THERE were no Australia Day lamingtons or barbecued lamb chops yesterday for deal teams putting the finishing touches to offers for NSW Lotteries.
A 40-year licence to operate the business is up for grabs, with final bids due early next month. Tatts Group is regarded as the auction front runner, with Tabcorp another confirmed starter. A range of Australian and foreign industry and financial players round out the field.
Logic dictates that Tatts can pay the highest price as its existing lotteries businesses in Victoria, Queensland and Tasmania provide a platform for extracting cost savings from the NSW operation.
In a pre-Christmas research note, analysts from Deutsche Bank estimated a price tag of $570-630 million, representing nine to 10 times 2009 earnings before interest, tax, depreciation and amortisation (EBITDA).
According to Deutsche analysis, Tatts may be able to reduce operating costs in NSW by as much as $35 million from the current $70 million. Assuming a $630 million price tag, this would reduce the effective acquisition multiple to just under 6.5 times EBITDA.
However, a source close to the process cautions investors against assuming rapid realisation of cost savings. There are three big sources of synergies in a lotteries business, and only communications costs (which total $13 million for NSW Lotteries) are believed to offer low-hanging fruit. Communications may provide an easy $5 million of savings.
A second area of opportunity is systems expenses. However, NSW Lotteries is locked into a contract with G-Tech until 2012, precluding any quick wins.
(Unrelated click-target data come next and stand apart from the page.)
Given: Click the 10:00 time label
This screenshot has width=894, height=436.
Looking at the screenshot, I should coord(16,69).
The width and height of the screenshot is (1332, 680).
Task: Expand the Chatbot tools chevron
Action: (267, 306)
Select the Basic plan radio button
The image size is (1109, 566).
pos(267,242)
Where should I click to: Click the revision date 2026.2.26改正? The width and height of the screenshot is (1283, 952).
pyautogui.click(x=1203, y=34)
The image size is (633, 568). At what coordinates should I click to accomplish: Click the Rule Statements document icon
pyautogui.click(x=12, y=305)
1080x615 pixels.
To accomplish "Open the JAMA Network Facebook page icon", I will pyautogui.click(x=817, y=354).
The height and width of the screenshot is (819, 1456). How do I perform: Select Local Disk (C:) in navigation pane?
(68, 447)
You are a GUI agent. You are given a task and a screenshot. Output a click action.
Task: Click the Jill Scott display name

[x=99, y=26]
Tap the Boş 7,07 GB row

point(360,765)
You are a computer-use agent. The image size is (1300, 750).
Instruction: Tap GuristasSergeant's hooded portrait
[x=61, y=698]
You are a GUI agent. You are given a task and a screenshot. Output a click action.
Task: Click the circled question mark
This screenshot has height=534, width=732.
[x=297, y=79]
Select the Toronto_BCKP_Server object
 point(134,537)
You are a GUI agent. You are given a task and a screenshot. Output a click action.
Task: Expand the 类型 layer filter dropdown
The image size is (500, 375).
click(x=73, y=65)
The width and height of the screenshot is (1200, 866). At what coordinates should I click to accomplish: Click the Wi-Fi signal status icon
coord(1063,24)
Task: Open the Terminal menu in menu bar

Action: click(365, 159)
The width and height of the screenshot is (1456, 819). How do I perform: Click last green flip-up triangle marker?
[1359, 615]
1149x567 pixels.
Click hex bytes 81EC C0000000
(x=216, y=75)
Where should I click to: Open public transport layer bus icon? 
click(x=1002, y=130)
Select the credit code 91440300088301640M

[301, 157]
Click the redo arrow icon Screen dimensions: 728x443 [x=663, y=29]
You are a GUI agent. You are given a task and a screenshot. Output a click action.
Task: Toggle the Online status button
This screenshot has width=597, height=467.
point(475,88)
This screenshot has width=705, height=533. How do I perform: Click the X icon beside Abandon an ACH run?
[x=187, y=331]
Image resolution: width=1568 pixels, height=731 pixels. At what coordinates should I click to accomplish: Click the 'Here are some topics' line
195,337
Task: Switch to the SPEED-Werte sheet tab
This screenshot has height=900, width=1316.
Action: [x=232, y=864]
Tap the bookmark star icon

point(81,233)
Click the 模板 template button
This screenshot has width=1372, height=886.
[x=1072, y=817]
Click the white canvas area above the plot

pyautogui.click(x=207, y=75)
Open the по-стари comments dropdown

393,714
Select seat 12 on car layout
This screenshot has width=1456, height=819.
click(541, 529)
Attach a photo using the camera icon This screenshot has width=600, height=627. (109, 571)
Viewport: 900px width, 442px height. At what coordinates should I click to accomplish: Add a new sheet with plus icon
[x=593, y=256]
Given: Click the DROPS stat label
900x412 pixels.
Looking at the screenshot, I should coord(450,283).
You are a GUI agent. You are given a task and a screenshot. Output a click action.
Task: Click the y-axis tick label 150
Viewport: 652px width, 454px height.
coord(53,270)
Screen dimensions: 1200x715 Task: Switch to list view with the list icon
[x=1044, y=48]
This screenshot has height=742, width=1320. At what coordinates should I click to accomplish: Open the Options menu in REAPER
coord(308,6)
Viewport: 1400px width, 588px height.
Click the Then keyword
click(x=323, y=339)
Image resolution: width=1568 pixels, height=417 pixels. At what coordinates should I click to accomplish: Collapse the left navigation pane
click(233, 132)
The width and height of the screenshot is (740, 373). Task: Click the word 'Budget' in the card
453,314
Similar challenges exist in relation to staff reductions. With an eye on the political ramifications of job losses in the run-up to the 2011 election, the NSW Government is binding bidders not to force involuntary redundancies for three years.
The potential for cost savings is real, but it will take until 2014 for synergies to be fully realised.
Myer trades down
AFTER weeks of media comment regarding soft retail trading conditions in December, Citigroup retail analyst Craig Woolford last week led the market in putting through an earnings downgrade for Myer Holdings.
Citigroup reduced earnings-per-share (EPS) forecasts for the year to July 2010 by 5.9 per cent after downgrading first-half sales growth to 2.6 per cent. The prospectus forecast was for 4.2 per cent sales growth for the period.
Despite the downgrade, Woolford sees compelling value in Myer shares. Monday's record low closing price of $3.45, down 16 per cent on the November float price of $4.10, is well short of the Citigroup target price of $4.35.
Whether Myer's most loyal customers and shareholders, subscribers to the Myer One component of the float offer, take comfort from lofty analyst price targets remains to be tested. Myer One loyalty scheme members subscribed for 37.4 million shares in the float, and are now sitting on unrealised losses of about $25 million.
Myer's growth could be further challenged if these paper losses prompt belt-tightening among the ranks of Myer One members.
With expected sales of about $1 billion for the January quarter, every $10 million of sales that are lost to the wealth effect of a falling share price will lop 1 per cent off quarterly growth.
Cochlear won't hear of it
DESPITE company denials, speculation is building that Cochlear is in the running to buy Siemens' hearing aids unit. The Siemens business is the subject of a formal sale process, with final bids of about €2 billion ($A2.83 billion) due late next month.
While it is likely that Cochlear has kicked the tyres at Siemens, a big acquisition would be at odds with Cochlear's bright prospects and 15-year track record of stellar organic growth and no acquisitions.
Funding a stand-alone offer would be Cochlear's first challenge. As healthcare companies are noted for conservative balance sheet management, equity funding would be needed for more than two-thirds of the purchase price. A raising of about $2 billion represents a hefty proportion of Cochlear's $3.7 billion market capitalisation.
Then there is the question of strategic fit. Cochlear is best known for its implant, a device that helps the profoundly deaf hear.
While the company has a stranglehold on the implants market - with 70 per cent market share - it has little experience with hearing aids aimed at those with less severe hearing loss.
While acquiring the Siemens business would give Cochlear a 25 per cent global market share, Cochlear has not flagged an intention to expand into the hearing aid market. The strategic fit is not immediately obvious and some analysts question the synergistic benefits arising from the deal.
''You tend to think hearing aids are a pretty mature market. I can't see why they [Cochlear] would bother,'' said Wilson HTM senior research analyst Shane Storey.